The nanostructures span just a few billionths of a meter in size, and are composed of organic and inorganic molecules. These custom-patterned structures — or pillars — enable more advanced nanoelectromechanical systems (NEMS) in devices that require ultra-small springs, levers, or motors. NEMS technology that could potentially exploit this new material includes ultrasensitive accelerometers, multi-functional resonators, and biosynthetic artificial muscles.

The organic-inorganic hybrid materials exhibit metal-like high strength, but foam-like low stiffness. The unique coupling of mechanical properties accounts for the material's ability to store and release an extraordinarily large amount of elastic energy. That essential elasticity — like the flex and release of a muscle — is constrained by both the chemistry and the structure.

This diagram shows the synthesis process developed for these hybrid nanomaterials. First, electron-beam lithography carves the isolated nanopillars, then an aluminum vapor (TMA) infiltrates the pores in the structures, and finally, exposure to water creates the final aluminum-oxide infused material.

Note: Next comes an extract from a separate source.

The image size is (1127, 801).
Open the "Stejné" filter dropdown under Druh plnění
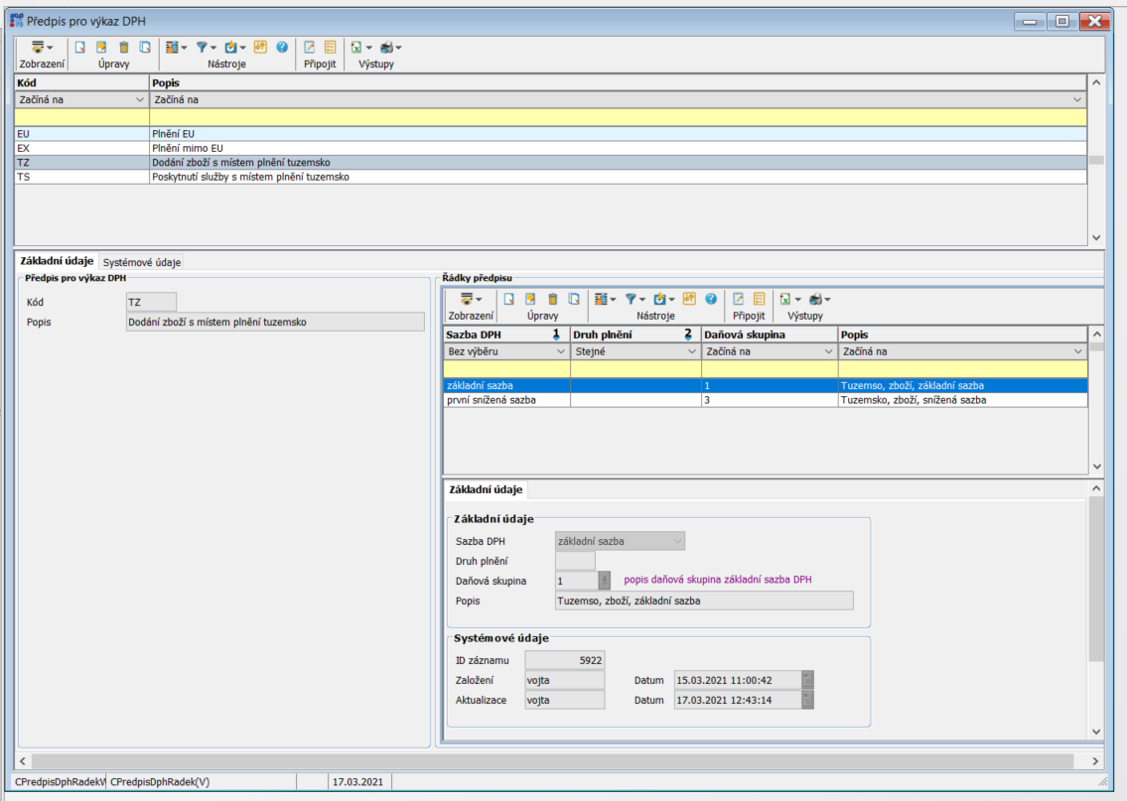(691, 351)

The process of creating the material began with lithography, where a focused beam of electrons carved small pillars (300 nanometers wide and 1,000 nanometers tall) into a polymer called SU-8, a light-sensitive material typically used for micrometer-scale device fabrication. The precise geometry of the lithography process laid the structural foundation for the subsequent infiltration by inorganic elements.

The nanopillar array was placed in a vacuum chamber and an aluminum pre-cursor vapor was introduced — a process called atomic layer deposition (ALD). The precursor naturally soaks into pores in the polymer pillars, a bit like molecular concrete smoothing over cracks and fissures in a sidewalk. Subsequent exposure to water transformed the aluminum precursor into a metal oxide molecule, which strengthens the polymer matrix. The number and duration of these exposures allow researchers to tune the ultimate mechanical properties of the material.

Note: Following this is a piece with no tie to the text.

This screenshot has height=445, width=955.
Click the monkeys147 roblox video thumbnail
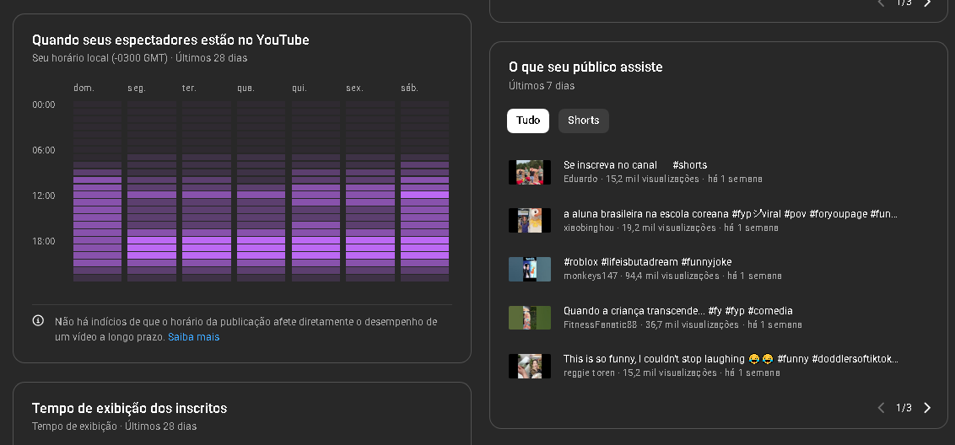530,269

The chemical composition and structure was tested with transmission electron microscopy, which revealed that the spherical aluminum oxide clusters remained chemically discrete, but fully integrated into the nanopillar matrix. The thorough mixing — and in particular, the spherical shape of the metal oxide clusters — contributes to the modulus of resilience. Without the infiltrated nanoscale metal oxide filler, the polymer pillars would be crushed under mechanical strain.

To test that resilience, a nanomechanical tip was run across the sample and was able to gently press down on individual pillars, each one some 200 times thinner than a human hair. The relationship among the elastic mechanical energy, the material's ability to store and release it, and the structural integrity were measured.